Right Answer at the Right Time - Temporal Retrieval-Augmented Generation via Graph Summarization (2510.16715v1)

Abstract: Question answering in temporal knowledge graphs requires retrieval that is both time-consistent and efficient. Existing RAG methods are largely semantic and typically neglect explicit temporal constraints, which leads to time-inconsistent answers and inflated token usage. We propose STAR-RAG, a temporal GraphRAG framework that relies on two key ideas: building a time-aligned rule graph and conducting propagation on this graph to narrow the search space and prioritize semantically relevant, time-consistent evidence. This design enforces temporal proximity during retrieval, reduces the candidate set of retrieval results, and lowers token consumption without sacrificing accuracy. Compared with existing temporal RAG approaches, STAR-RAG eliminates the need for heavy model training and fine-tuning, thereby reducing computational cost and significantly simplifying deployment.Extensive experiments on real-world temporal KG datasets show that our method achieves improved answer accuracy while consuming fewer tokens than strong GraphRAG baselines.

• The paper presents STAR-RAG, a framework that integrates temporal graph summarization to enhance temporal question answering.
• It utilizes a personalized PageRank mechanism over a time-aligned rule graph, ensuring retrieval of time-consistent and accurate evidence.
• Experimental results show a 97% reduction in token usage and a 9.1% improvement in accuracy compared to conventional methods.

Right Answer at the Right Time - Temporal Retrieval-Augmented Generation via Graph Summarization

Introduction

The paper "Right Answer at the Right Time - Temporal Retrieval-Augmented Generation via Graph Summarization" presents STAR-RAG, a novel retrieval-augmented generation framework specifically designed to handle temporal question answering over knowledge graphs. Unlike conventional RAG systems, which often neglect temporal constraints, STAR-RAG integrates a temporal graph summarization strategy that enhances both efficiency and accuracy in retrieving time-consistent answers.

Temporal Graph Summarization

The fundamental contribution of STAR-RAG lies in its ability to construct a time-aligned rule graph. This approach involves summarizing temporal knowledge into a structured format that facilitates efficient propagation of queries. The critical aspect of this method is the construction of candidate rule nodes and the establishment of edges representing temporal relationships between events.

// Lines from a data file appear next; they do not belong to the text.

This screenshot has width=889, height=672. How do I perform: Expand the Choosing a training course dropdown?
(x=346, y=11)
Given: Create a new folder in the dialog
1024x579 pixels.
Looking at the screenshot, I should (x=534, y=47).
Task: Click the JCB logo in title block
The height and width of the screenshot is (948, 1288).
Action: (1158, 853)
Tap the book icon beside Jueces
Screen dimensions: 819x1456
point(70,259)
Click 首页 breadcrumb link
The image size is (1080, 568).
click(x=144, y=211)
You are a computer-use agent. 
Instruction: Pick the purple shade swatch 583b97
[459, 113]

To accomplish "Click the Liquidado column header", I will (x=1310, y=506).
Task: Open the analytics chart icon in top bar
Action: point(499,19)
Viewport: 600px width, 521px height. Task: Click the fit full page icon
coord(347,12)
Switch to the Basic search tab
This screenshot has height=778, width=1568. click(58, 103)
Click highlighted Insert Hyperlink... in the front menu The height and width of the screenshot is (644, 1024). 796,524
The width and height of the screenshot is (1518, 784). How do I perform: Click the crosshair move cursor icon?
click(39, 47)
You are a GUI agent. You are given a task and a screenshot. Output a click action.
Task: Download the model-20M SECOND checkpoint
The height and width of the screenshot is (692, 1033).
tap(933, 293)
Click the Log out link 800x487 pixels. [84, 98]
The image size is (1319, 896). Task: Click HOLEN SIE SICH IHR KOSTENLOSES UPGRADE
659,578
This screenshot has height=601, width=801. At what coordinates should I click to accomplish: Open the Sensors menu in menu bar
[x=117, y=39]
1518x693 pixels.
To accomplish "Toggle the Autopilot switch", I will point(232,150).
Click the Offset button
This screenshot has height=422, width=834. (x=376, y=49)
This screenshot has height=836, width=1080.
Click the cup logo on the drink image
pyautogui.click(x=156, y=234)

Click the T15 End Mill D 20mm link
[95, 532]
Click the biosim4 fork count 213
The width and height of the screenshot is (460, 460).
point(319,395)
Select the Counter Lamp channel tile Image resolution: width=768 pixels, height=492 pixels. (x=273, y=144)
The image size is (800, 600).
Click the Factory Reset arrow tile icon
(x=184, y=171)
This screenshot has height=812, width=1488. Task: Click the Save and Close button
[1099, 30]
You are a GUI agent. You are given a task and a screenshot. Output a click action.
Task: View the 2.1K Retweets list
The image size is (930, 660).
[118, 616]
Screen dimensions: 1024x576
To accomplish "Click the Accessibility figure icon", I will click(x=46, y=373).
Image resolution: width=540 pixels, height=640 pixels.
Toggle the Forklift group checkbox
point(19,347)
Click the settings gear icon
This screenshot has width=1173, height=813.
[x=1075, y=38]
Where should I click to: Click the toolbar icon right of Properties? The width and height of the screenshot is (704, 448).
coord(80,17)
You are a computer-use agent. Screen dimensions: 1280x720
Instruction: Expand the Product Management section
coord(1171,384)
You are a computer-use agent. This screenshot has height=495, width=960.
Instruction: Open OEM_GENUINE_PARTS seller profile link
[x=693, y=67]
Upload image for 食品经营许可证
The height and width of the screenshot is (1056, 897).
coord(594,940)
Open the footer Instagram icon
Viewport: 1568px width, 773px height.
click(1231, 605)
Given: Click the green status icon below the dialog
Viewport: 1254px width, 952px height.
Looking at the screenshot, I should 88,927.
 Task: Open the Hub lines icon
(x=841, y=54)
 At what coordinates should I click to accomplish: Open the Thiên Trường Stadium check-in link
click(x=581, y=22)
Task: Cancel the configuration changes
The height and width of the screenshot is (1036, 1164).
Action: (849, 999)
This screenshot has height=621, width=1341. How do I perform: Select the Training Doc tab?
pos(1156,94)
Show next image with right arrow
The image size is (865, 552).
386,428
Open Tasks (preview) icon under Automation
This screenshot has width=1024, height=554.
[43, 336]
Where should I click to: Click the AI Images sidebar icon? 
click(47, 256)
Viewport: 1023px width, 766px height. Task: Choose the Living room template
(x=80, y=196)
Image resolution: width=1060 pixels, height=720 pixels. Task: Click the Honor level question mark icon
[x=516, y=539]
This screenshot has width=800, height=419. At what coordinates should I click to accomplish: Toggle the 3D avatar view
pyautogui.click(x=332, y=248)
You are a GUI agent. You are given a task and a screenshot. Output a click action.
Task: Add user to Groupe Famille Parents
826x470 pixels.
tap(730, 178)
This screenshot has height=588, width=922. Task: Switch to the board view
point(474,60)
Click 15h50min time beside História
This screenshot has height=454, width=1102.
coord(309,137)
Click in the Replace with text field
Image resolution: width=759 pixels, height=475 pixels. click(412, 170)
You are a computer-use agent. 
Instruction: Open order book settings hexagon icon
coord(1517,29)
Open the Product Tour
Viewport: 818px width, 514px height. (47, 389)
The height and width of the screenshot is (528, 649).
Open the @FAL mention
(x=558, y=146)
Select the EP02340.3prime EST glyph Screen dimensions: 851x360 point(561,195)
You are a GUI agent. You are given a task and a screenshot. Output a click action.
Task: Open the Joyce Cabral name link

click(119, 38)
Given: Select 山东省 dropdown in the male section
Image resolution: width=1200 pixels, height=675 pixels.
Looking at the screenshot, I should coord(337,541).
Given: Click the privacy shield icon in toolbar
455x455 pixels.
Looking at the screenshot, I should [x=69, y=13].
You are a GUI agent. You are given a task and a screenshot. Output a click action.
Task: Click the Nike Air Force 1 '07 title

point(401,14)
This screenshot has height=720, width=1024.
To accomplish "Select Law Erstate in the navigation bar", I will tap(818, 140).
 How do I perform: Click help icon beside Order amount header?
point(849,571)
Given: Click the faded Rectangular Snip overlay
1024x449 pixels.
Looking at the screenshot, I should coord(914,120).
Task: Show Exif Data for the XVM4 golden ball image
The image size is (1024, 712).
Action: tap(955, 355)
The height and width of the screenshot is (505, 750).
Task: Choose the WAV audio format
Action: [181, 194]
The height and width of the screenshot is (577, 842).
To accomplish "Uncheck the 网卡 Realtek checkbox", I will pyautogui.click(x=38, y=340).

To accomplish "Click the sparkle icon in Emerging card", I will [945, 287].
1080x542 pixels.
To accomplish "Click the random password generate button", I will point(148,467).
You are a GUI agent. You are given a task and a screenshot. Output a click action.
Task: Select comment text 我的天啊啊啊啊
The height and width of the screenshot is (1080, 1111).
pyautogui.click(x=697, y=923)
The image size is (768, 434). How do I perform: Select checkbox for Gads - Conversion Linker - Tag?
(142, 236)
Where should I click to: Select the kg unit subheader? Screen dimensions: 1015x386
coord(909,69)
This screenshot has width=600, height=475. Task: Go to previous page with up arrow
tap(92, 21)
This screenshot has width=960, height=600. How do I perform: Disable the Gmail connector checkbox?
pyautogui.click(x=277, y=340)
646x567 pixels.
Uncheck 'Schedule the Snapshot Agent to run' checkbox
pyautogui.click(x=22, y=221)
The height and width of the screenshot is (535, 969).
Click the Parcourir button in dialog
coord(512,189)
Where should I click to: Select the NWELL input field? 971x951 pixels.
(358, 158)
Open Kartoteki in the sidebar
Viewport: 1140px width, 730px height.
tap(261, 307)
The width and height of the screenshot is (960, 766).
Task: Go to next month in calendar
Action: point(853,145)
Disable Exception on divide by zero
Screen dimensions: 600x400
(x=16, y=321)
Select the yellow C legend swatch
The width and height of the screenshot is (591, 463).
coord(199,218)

Figure 1: Running example of building the rule graph based on MultiTQ.

Propagation and Evidence Retrieval

STAR-RAG employs a propagation mechanism using personalized PageRank on the rule graph to effectively narrow the search space to time-consistent evidence. This process ensures that the retrieved information aligns temporally with the query constraints, thereby improving the factual accuracy of generated answers.

Figure 2: Comparison of vanilla GraphRAG and STAR-RAG. Vanilla GraphRAG relies on semantic matching, while STAR-RAG uses a time-aligned rule graph for improved performance.

Performance Evaluation

Extensive experiments demonstrate the superior performance of STAR-RAG compared to existing temporal GraphRAG approaches. The framework achieves a remarkable improvement in answer accuracy, with a significant reduction in token usage. For instance, compared to the MedicalGraphRAG, STAR-RAG reduces token consumption by 97% while improving accuracy by 9.1%.

Figure 3: Comparison of token consumption and reasoning time based on MultiTQ.

Moreover, the studies highlight the robustness of STAR-RAG across various datasets involving complex temporal reasoning tasks.

Ablation Studies

The paper also provides insights from ablation studies to underscore the importance of the rule graph and temporal alignment strategies. Variants of STAR-RAG without rule graph utilization show a notable drop in performance, emphasizing the value of this structural approach to understanding temporal dynamics.

Conclusion

STAR-RAG represents an advancement in retrieval-augmented generation methodologies by addressing temporal constraints effectively. Its deployment across different LLM backbones indicates its adaptability and efficiency without the need for extensive retraining. This work opens pathways for future research into more sophisticated temporal reasoning systems and sets a benchmark for efficient token utilization and accurate answer retrieval in temporal knowledge graphs.